EXERCISE AIM>
Count the lines in the data below that contain the string "icon", matching case exactly. Reply with the number alone.
::: EXTRACTED ENTRIES
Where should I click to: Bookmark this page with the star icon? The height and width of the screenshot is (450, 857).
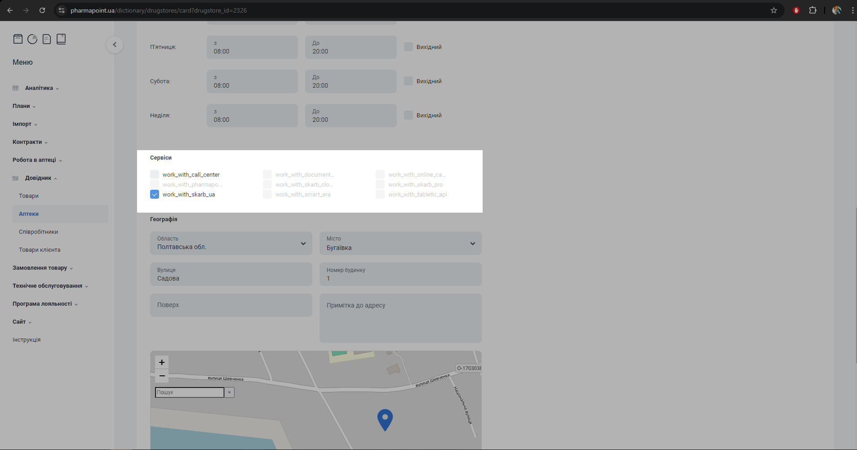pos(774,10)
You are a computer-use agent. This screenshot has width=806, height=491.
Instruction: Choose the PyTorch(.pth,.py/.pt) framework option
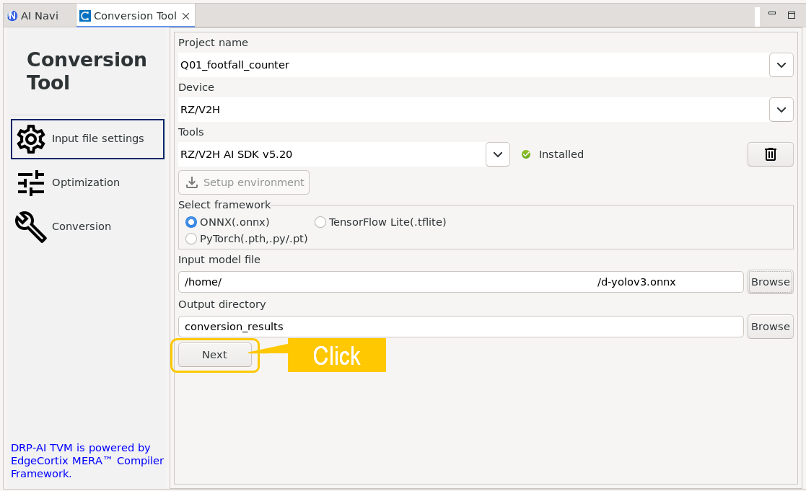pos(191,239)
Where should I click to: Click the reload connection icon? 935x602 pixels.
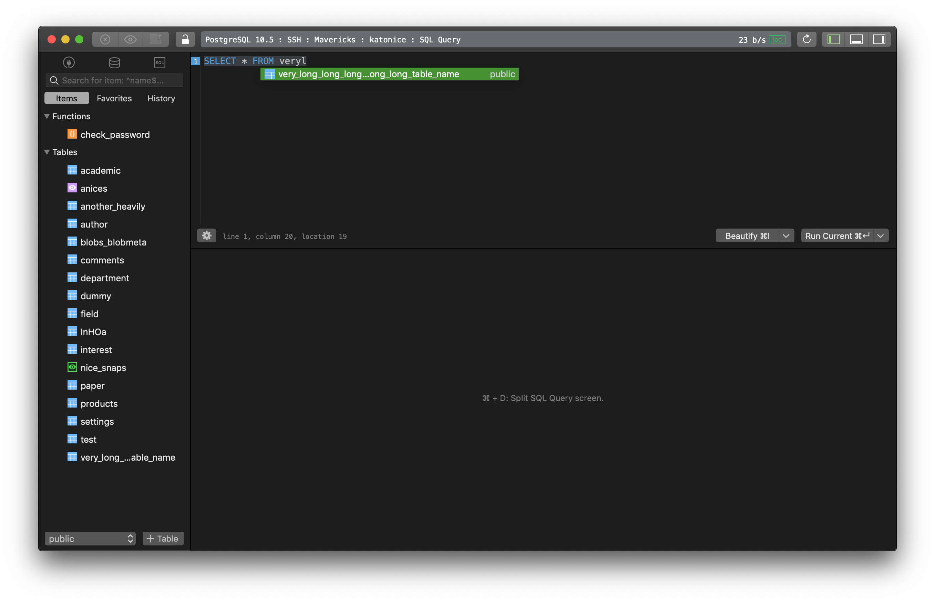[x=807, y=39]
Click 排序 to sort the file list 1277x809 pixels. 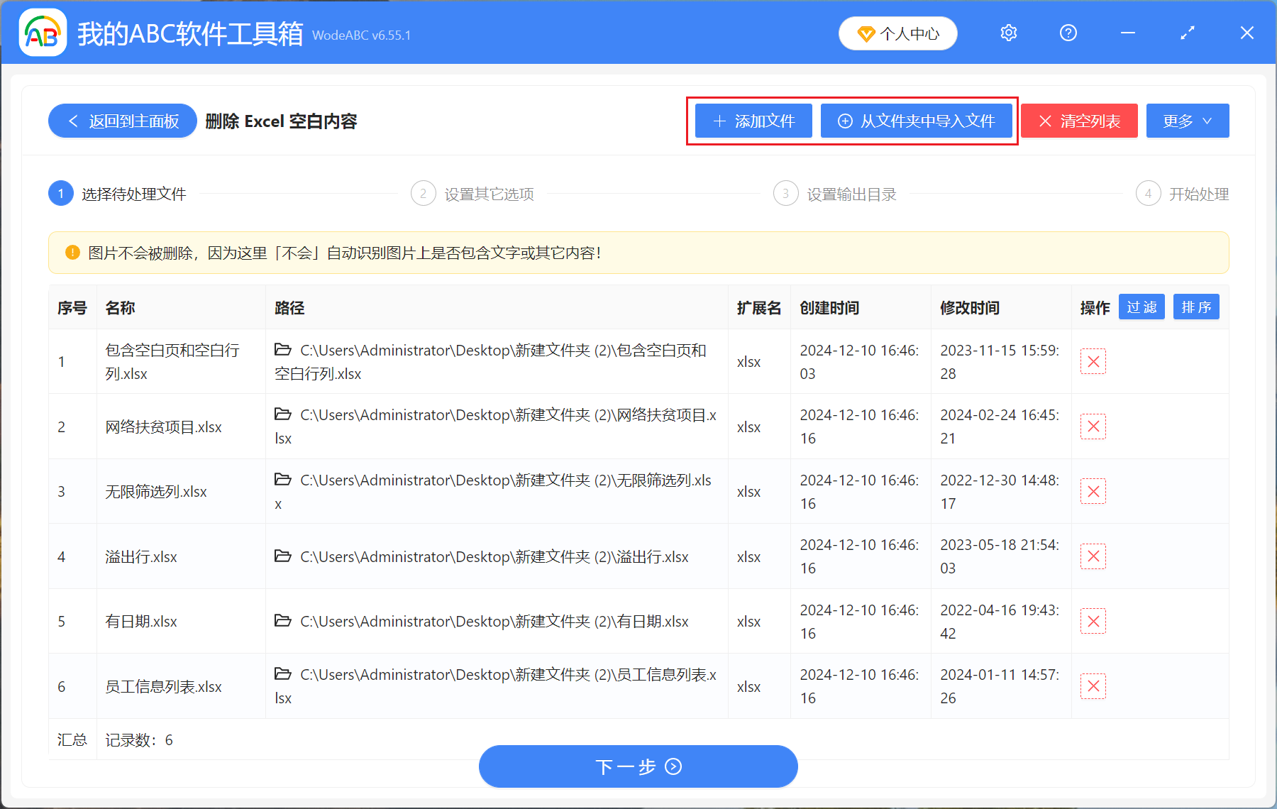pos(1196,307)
::::::
THE COMPLETED TASK>
2